_EXERCISE OBJECTIVE:_ From the paper summary below, extract the text between "This paper establishes" and "implications for leptogenesis.", inclusive.

Probing Supersymmetric Leptogenesis with mu --> e gamma

TL;DR

This paper establishes an upper bound on the smallest neutrino Yukawa coupling and the lightest right-handed neutrino mass in supersymmetric models, linking these bounds to the non-observation of mu --> e gamma decay and implications for leptogenesis.

Contribution

It demonstrates a novel connection between rare lepton decay limits and constraints on neutrino Yukawa couplings and right-handed neutrino masses in supersymmetric models.

Findings

Upper bound on the smallest neutrino Yukawa eigenvalue.

Upper bound on the lightest right-handed neutrino mass (~5x10^12 GeV).

Potential to rule out minimal leptogenesis with increased experimental sensitivity.

(Stored data)
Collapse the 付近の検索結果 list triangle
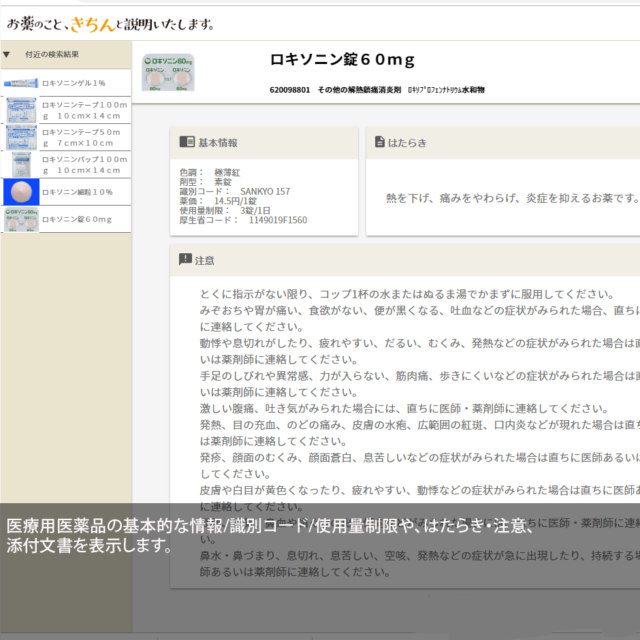The image size is (640, 640). [6, 54]
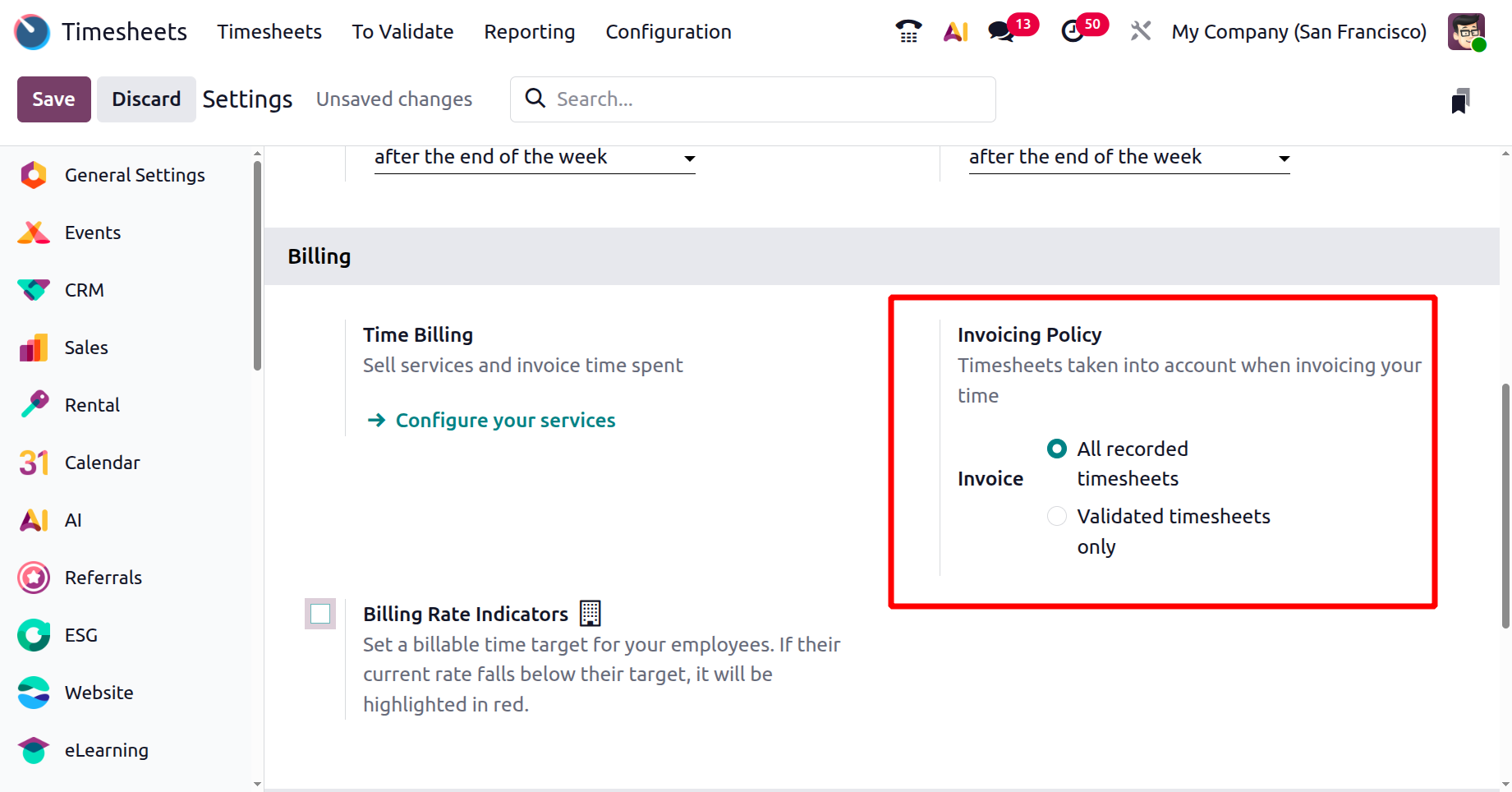This screenshot has width=1512, height=792.
Task: Open the conversations messages icon
Action: click(x=1001, y=31)
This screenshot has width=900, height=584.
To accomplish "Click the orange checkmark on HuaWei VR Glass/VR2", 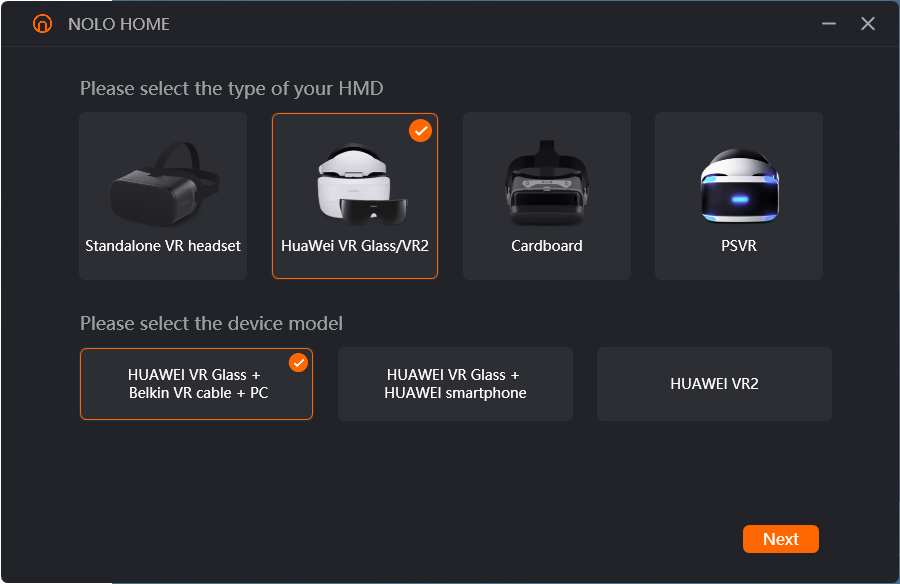I will [x=421, y=131].
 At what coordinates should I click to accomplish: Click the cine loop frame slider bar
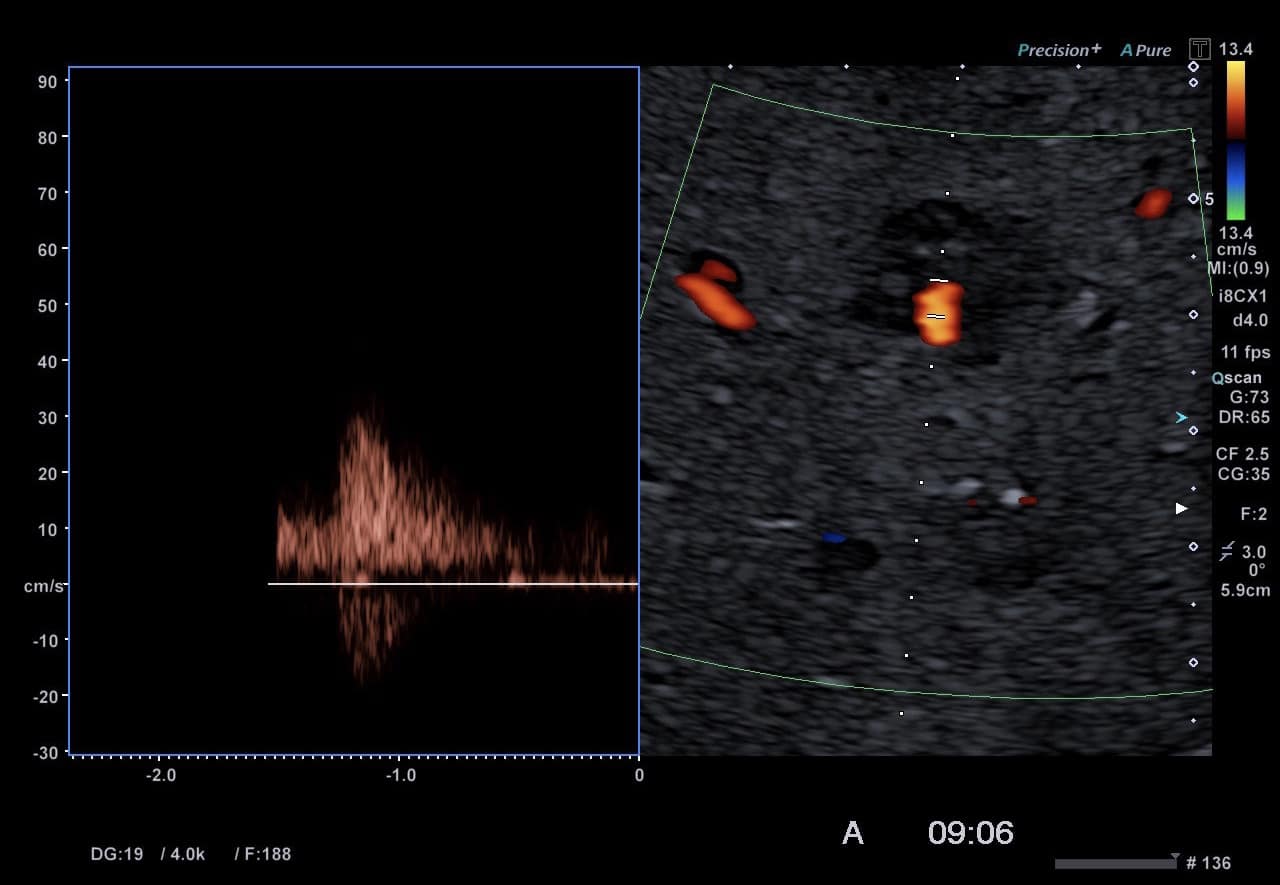1114,863
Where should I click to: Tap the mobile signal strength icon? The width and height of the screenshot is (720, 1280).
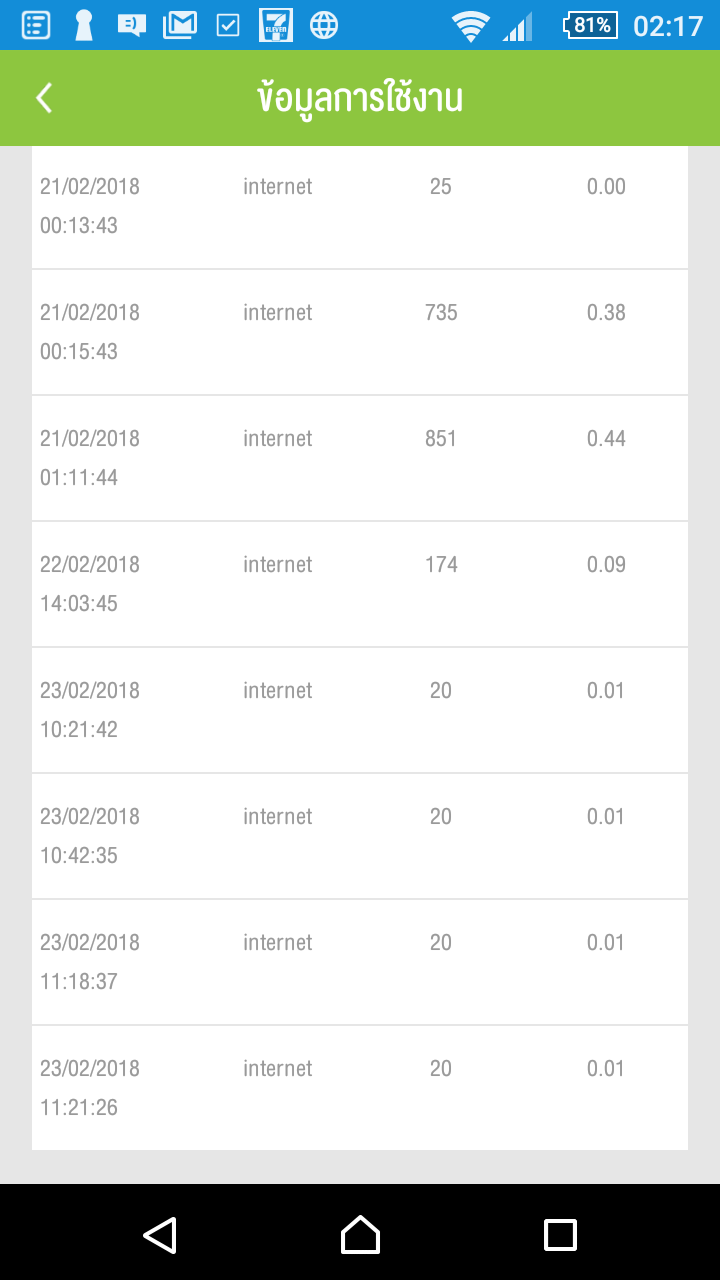[x=517, y=27]
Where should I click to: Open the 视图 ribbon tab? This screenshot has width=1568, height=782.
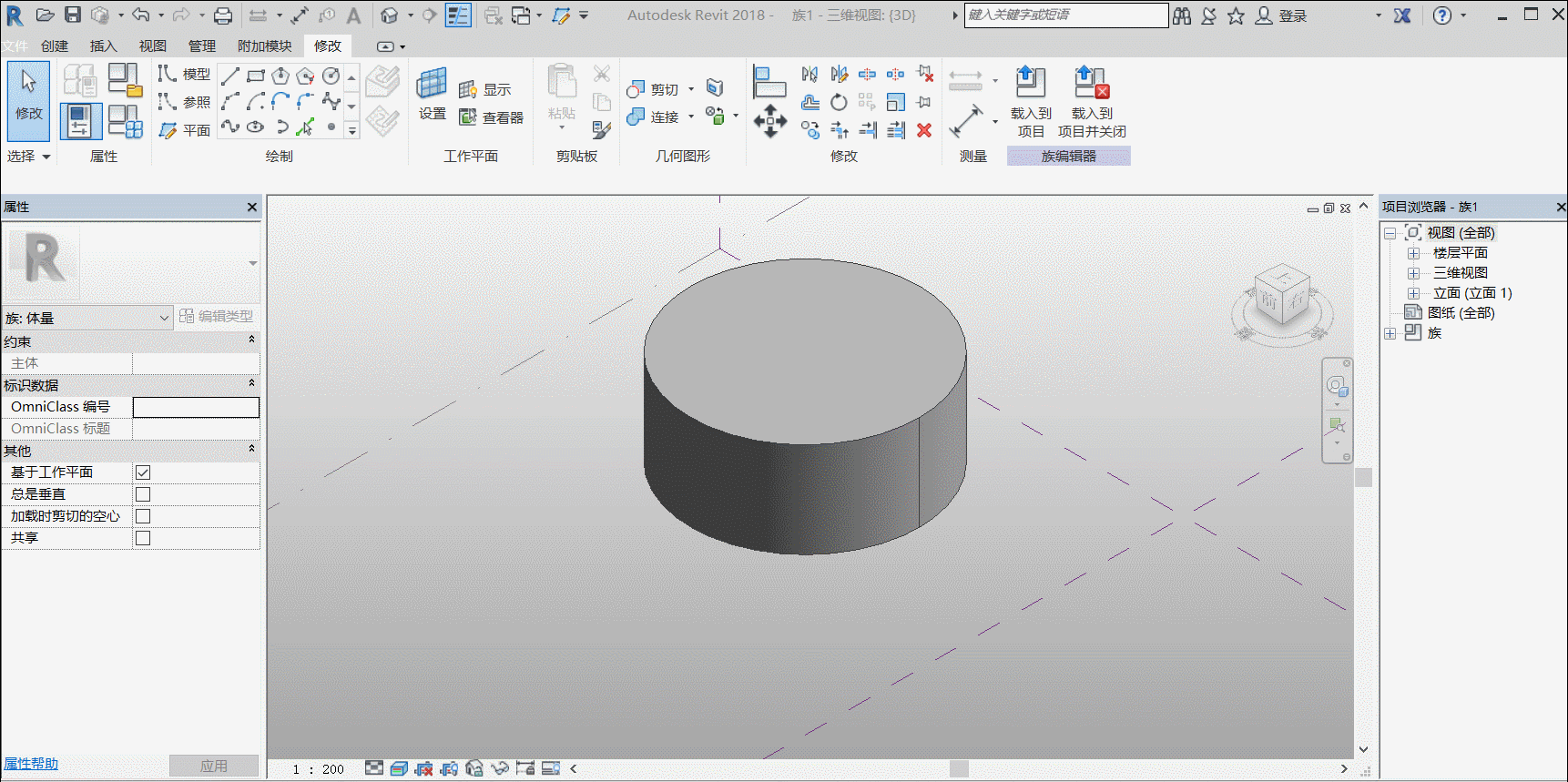pos(153,46)
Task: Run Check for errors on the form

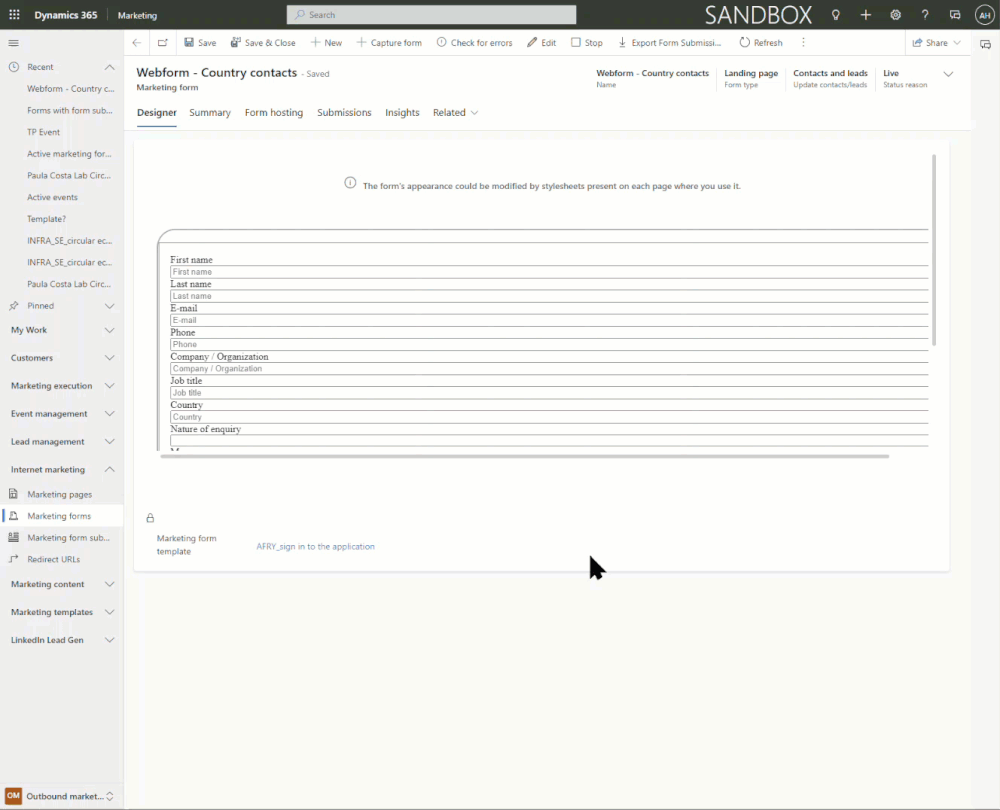Action: pyautogui.click(x=475, y=42)
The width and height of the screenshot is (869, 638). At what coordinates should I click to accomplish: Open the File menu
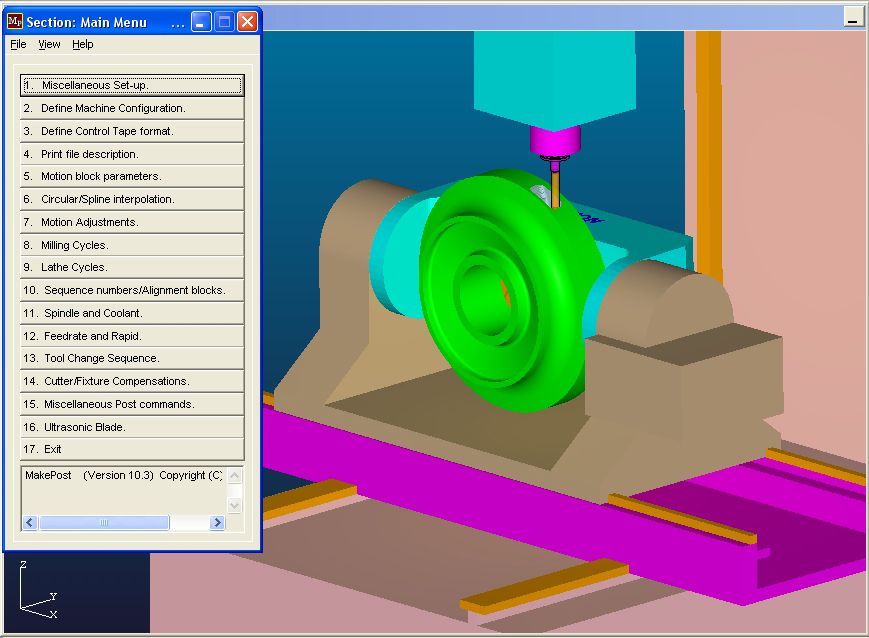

_EXERCISE ANSWER:_
This paper establishes an upper bound on the smallest neutrino Yukawa coupling and the lightest right-handed neutrino mass in supersymmetric models, linking these bounds to the non-observation of mu --> e gamma decay and implications for leptogenesis.